▸ EXERCISE GOAL: Lines that contain the string "screenshot" are the ones to list; copy all of them from the records.

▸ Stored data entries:
----------

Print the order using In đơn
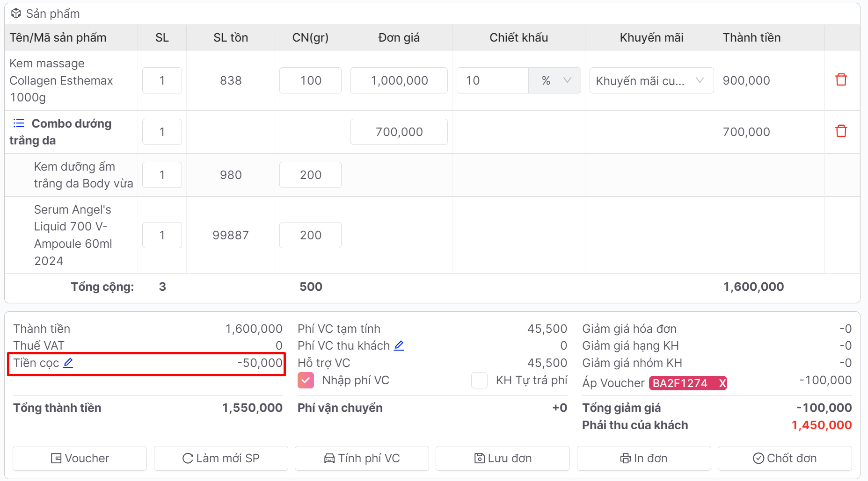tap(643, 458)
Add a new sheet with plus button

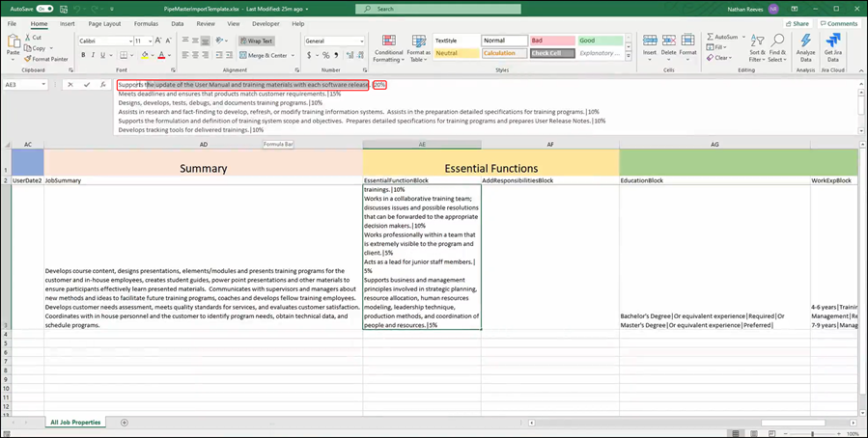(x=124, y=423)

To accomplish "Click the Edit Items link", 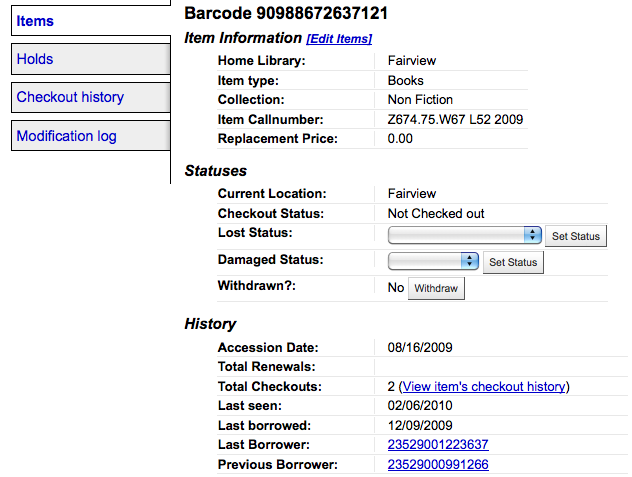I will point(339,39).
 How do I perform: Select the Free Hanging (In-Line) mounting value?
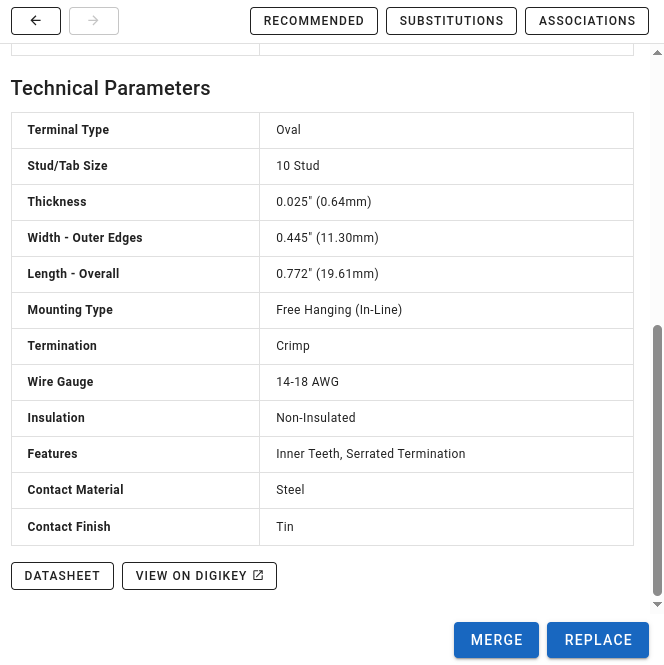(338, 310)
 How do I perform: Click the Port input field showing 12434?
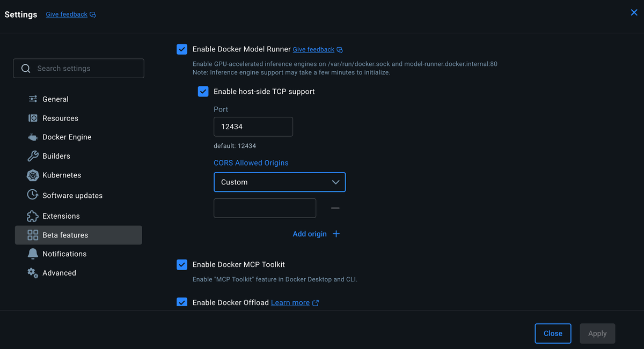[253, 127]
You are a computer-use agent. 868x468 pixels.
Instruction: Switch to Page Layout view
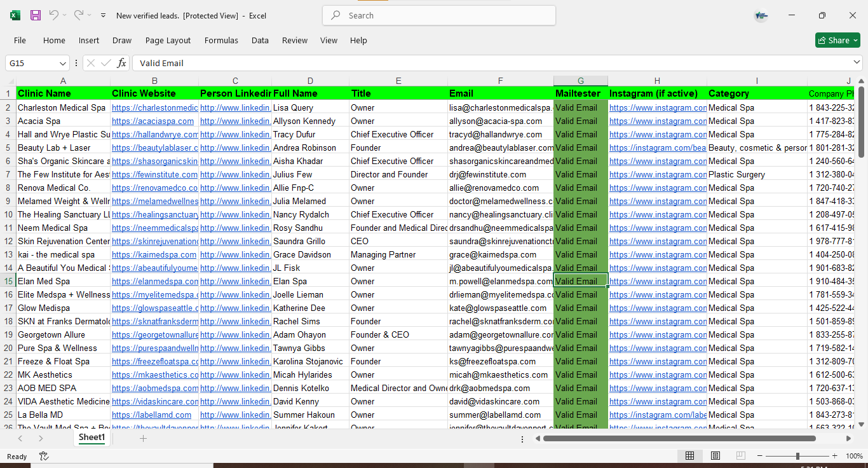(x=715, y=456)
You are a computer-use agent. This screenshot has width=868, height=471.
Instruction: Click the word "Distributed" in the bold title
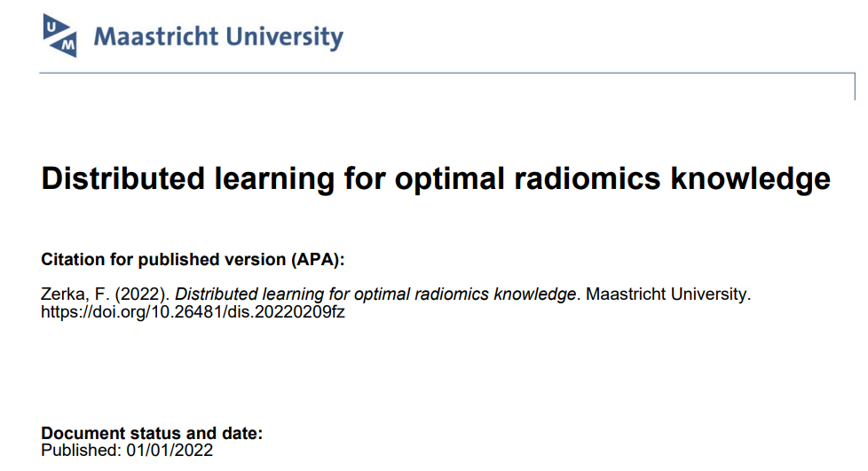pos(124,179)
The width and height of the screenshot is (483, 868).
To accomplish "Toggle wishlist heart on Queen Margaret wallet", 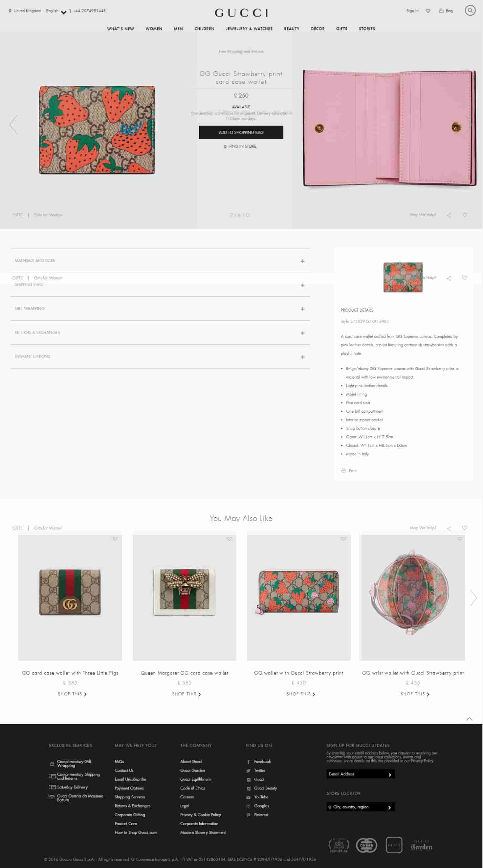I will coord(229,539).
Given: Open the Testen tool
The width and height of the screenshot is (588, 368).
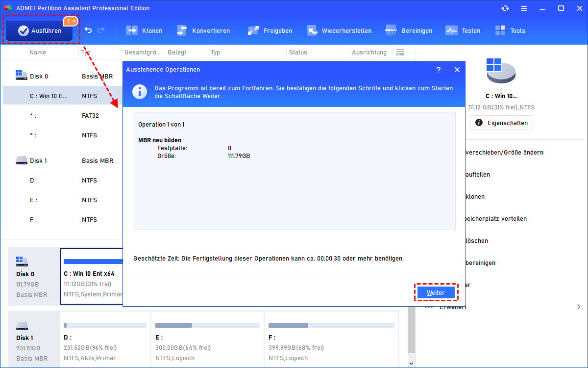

----------

▸ RESPONSE AREA:
You are a computer-use agent. This screenshot has width=868, height=471.
The width and height of the screenshot is (483, 868).
The width and height of the screenshot is (588, 368).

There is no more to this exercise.